Extracted records:
((

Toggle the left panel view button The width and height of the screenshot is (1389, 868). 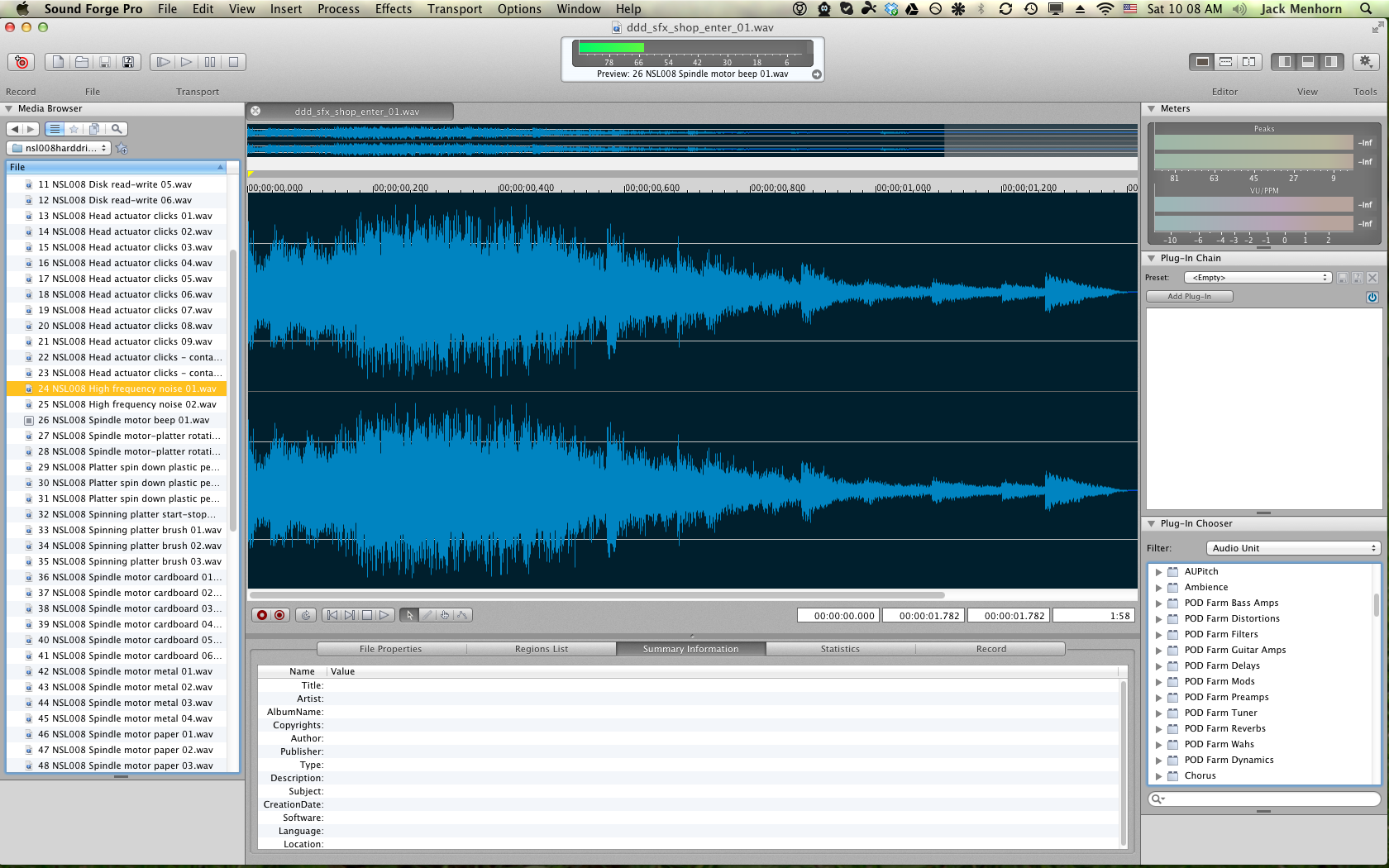[1284, 62]
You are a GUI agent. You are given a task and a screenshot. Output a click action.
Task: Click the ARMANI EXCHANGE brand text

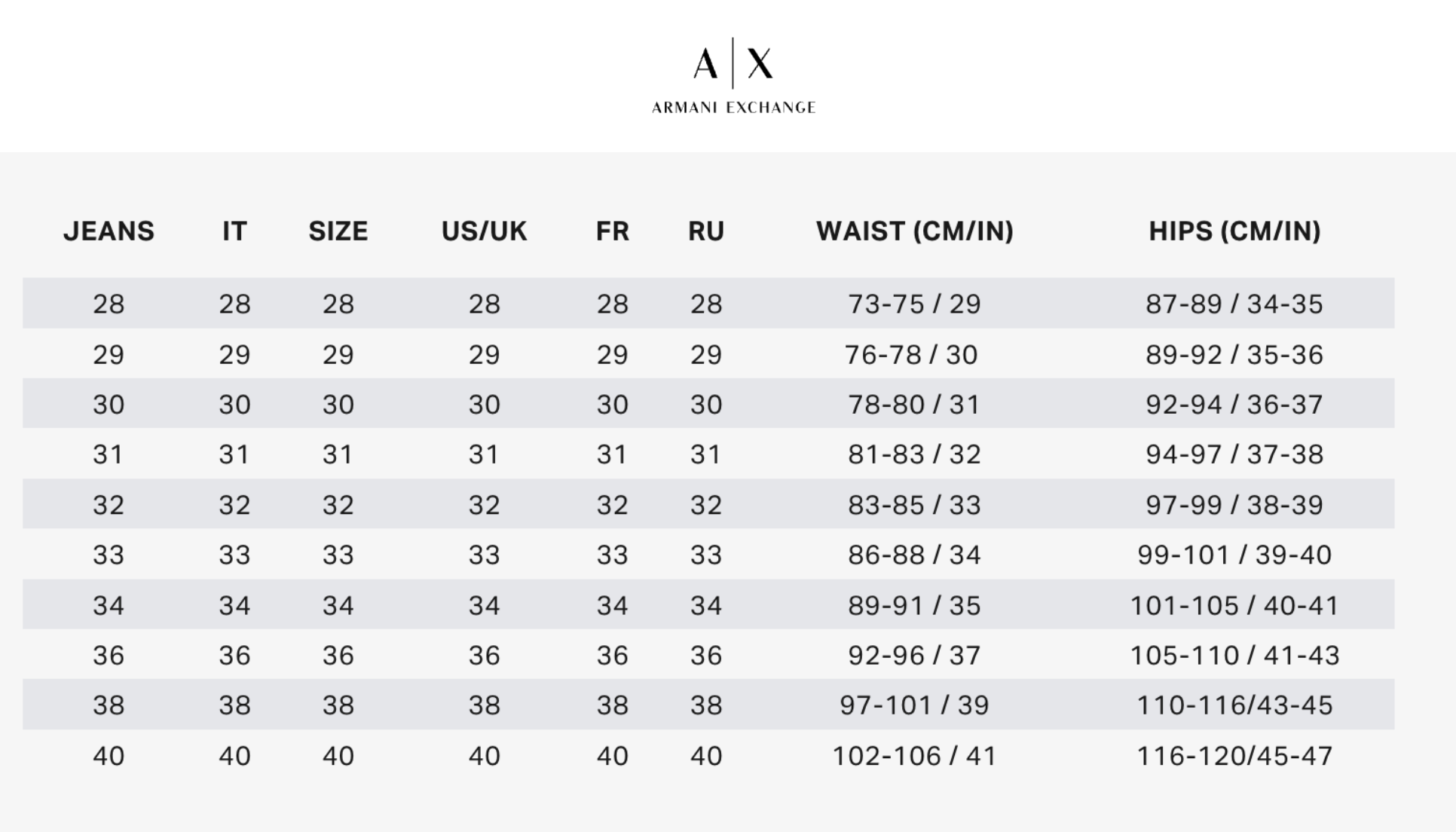pos(733,108)
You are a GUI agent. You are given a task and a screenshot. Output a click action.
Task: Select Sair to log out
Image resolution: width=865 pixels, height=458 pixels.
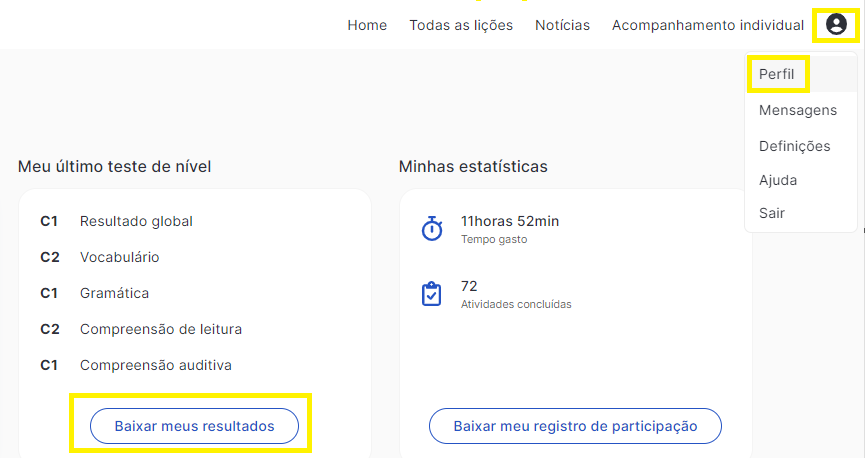coord(771,213)
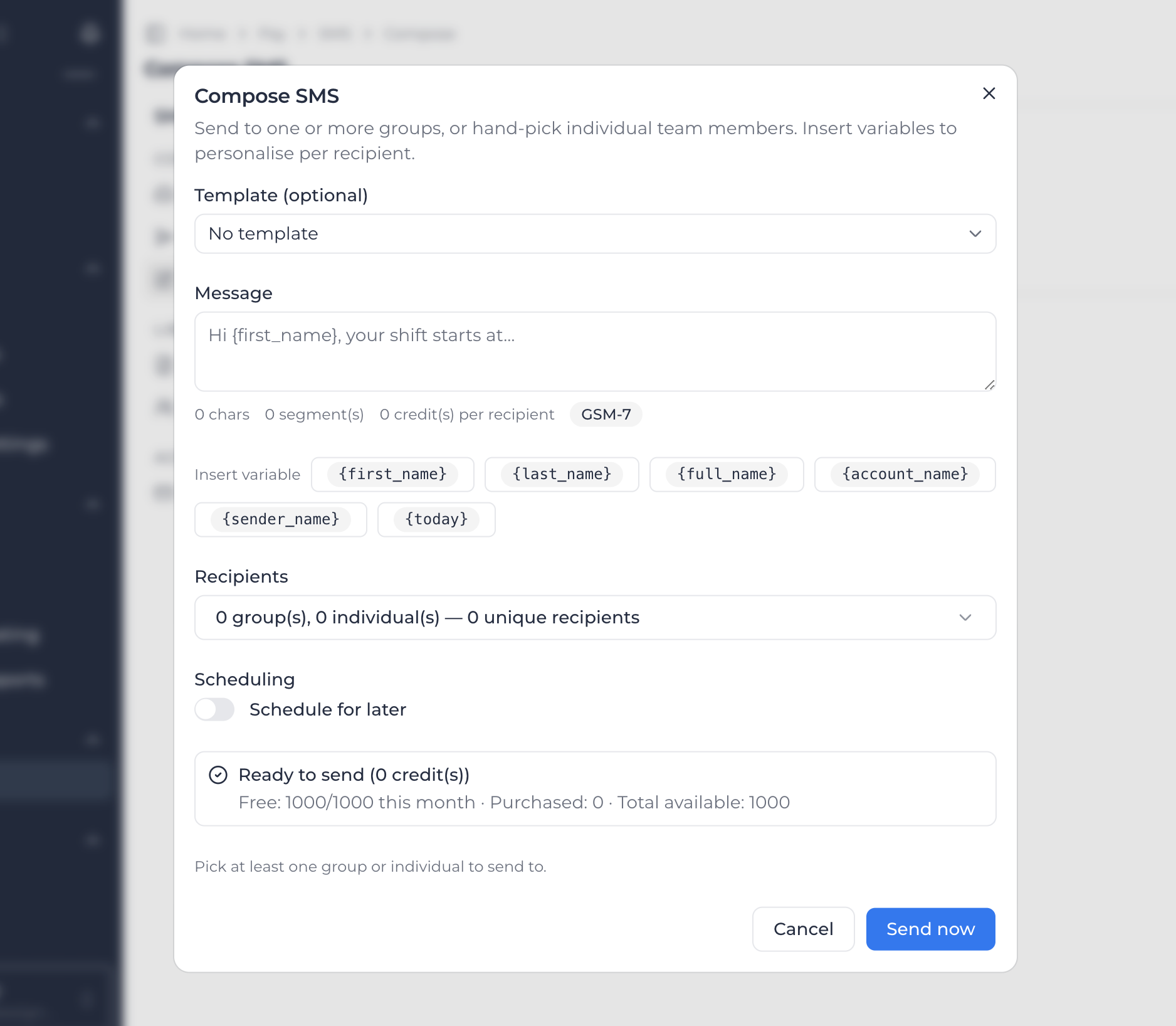1176x1026 pixels.
Task: Enable Schedule for later toggle
Action: 214,709
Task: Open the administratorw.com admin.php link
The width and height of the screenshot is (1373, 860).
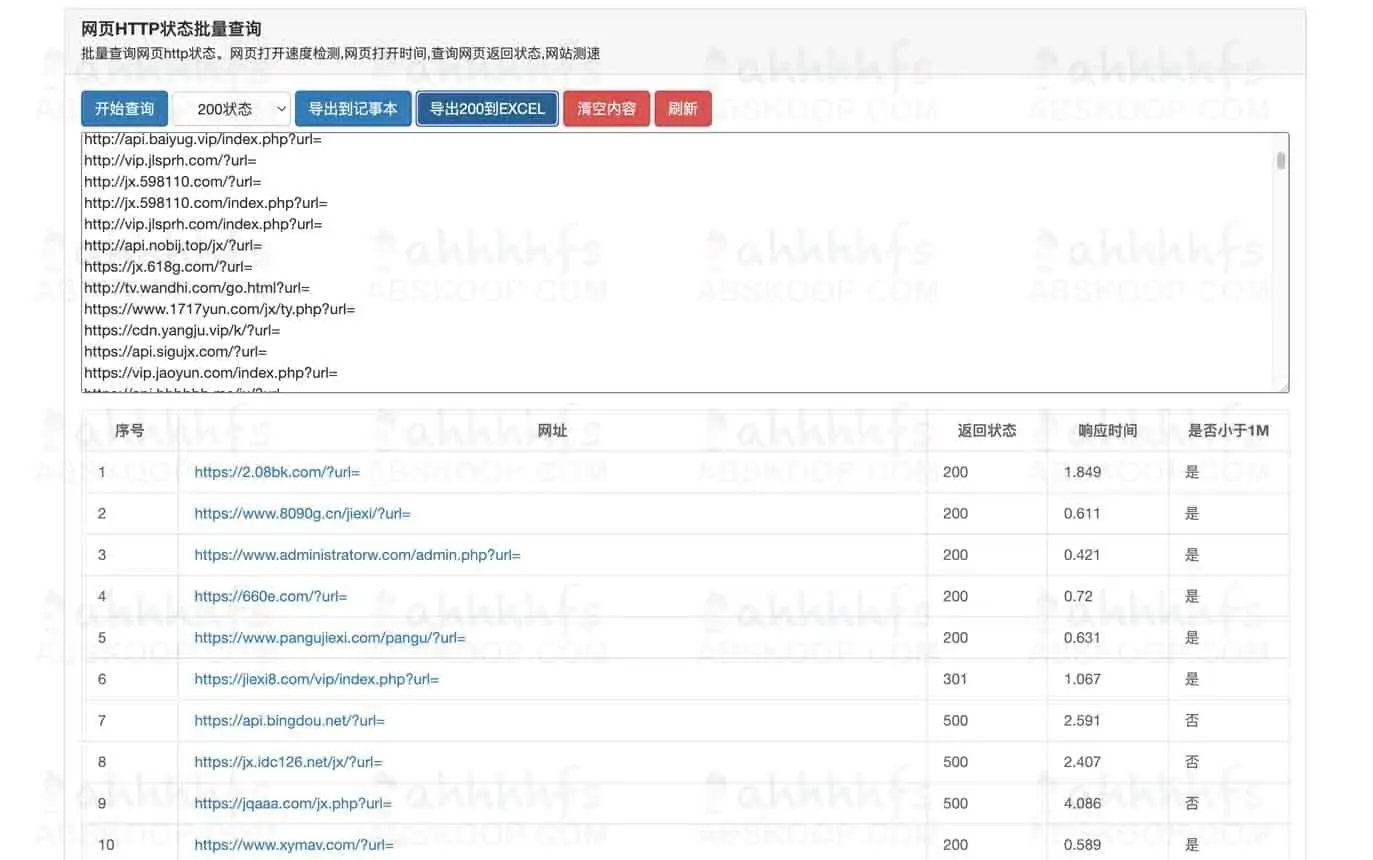Action: coord(357,555)
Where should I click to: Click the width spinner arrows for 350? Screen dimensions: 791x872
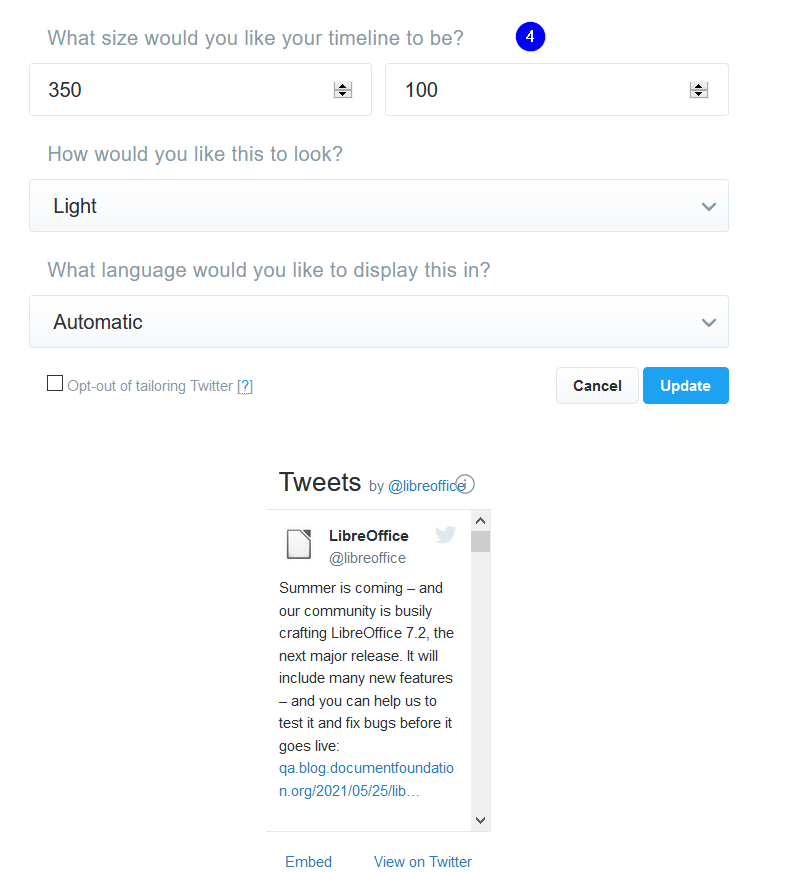(343, 90)
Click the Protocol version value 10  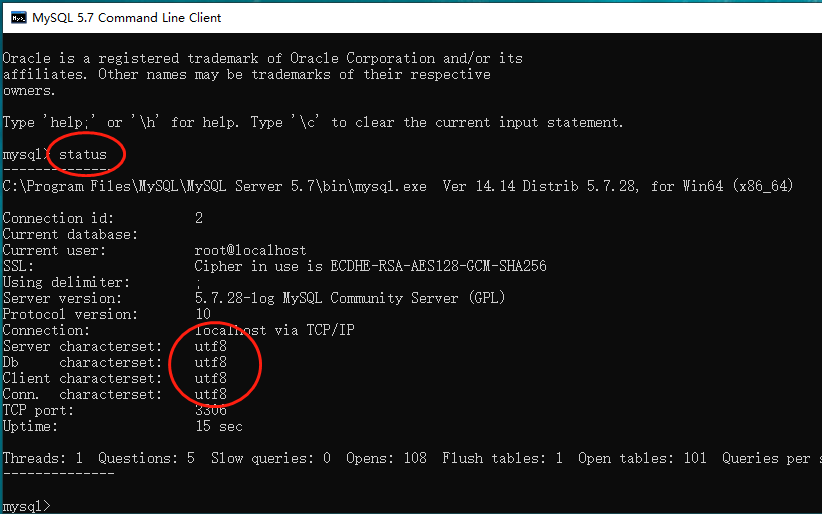[203, 314]
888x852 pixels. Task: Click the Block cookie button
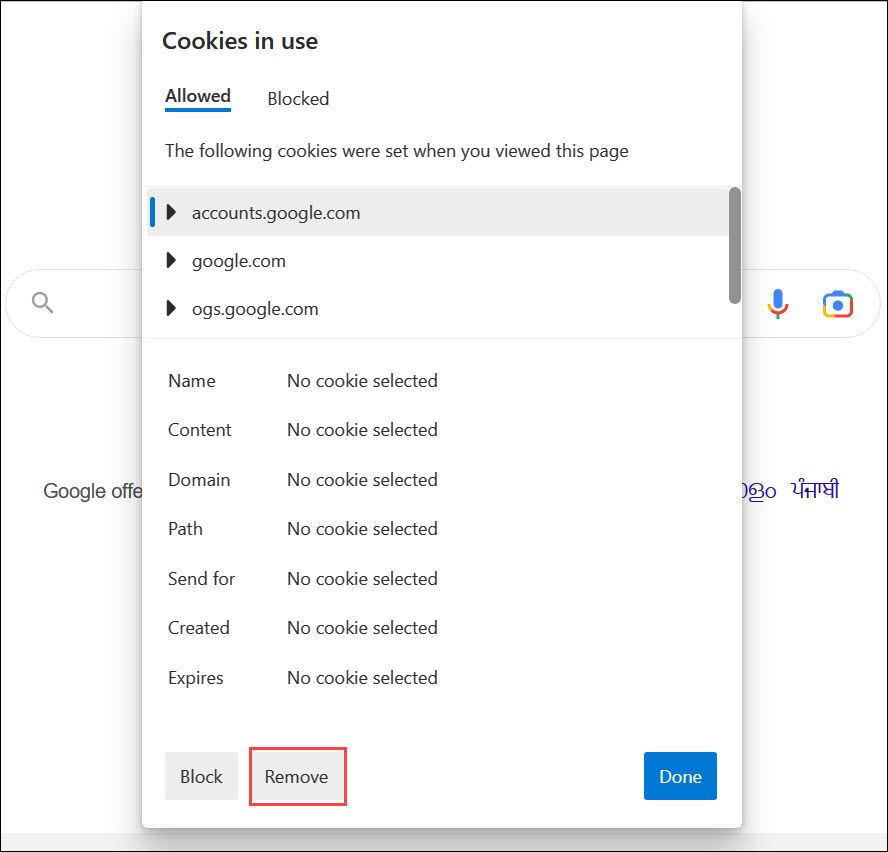pos(201,776)
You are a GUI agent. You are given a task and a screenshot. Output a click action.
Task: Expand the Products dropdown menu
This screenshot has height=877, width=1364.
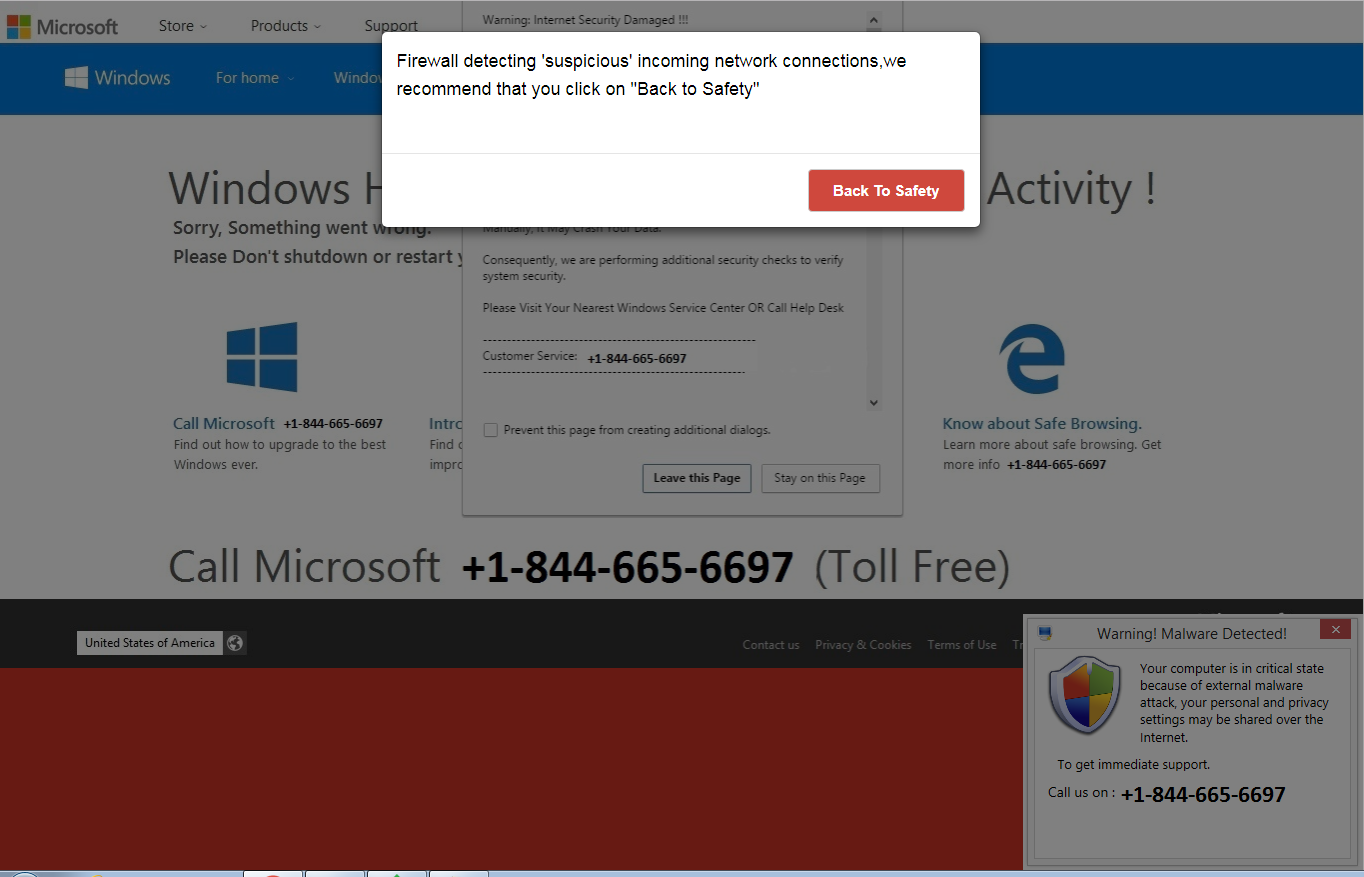[x=286, y=26]
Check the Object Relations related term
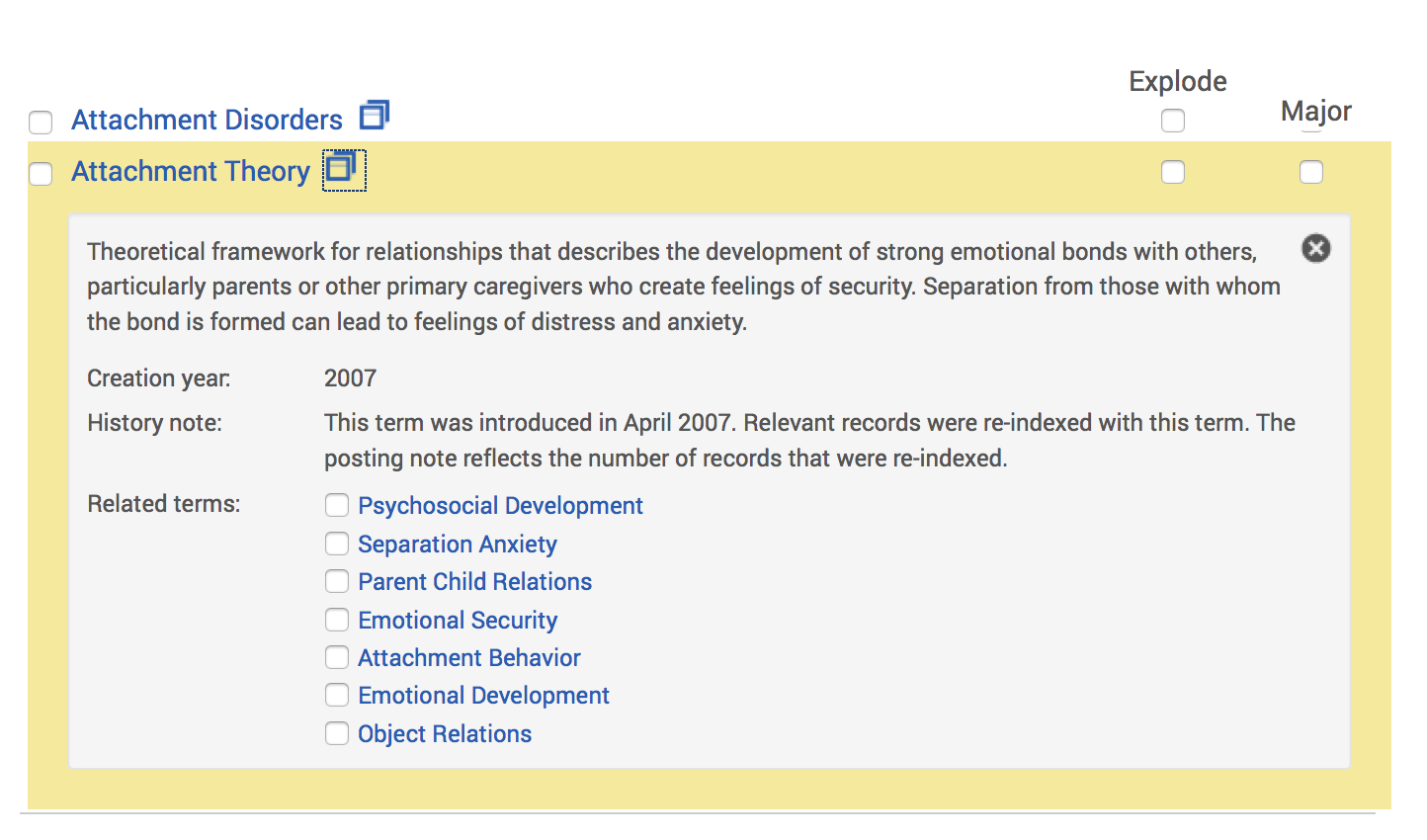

))

What is expected:
Exactly repeat only the lines from the one with "This screenshot has height=877, width=1364." to the closing line above, both included, and omit every picture.

Finished exercise:
This screenshot has height=877, width=1364.
[x=286, y=26]
Check the Object Relations related term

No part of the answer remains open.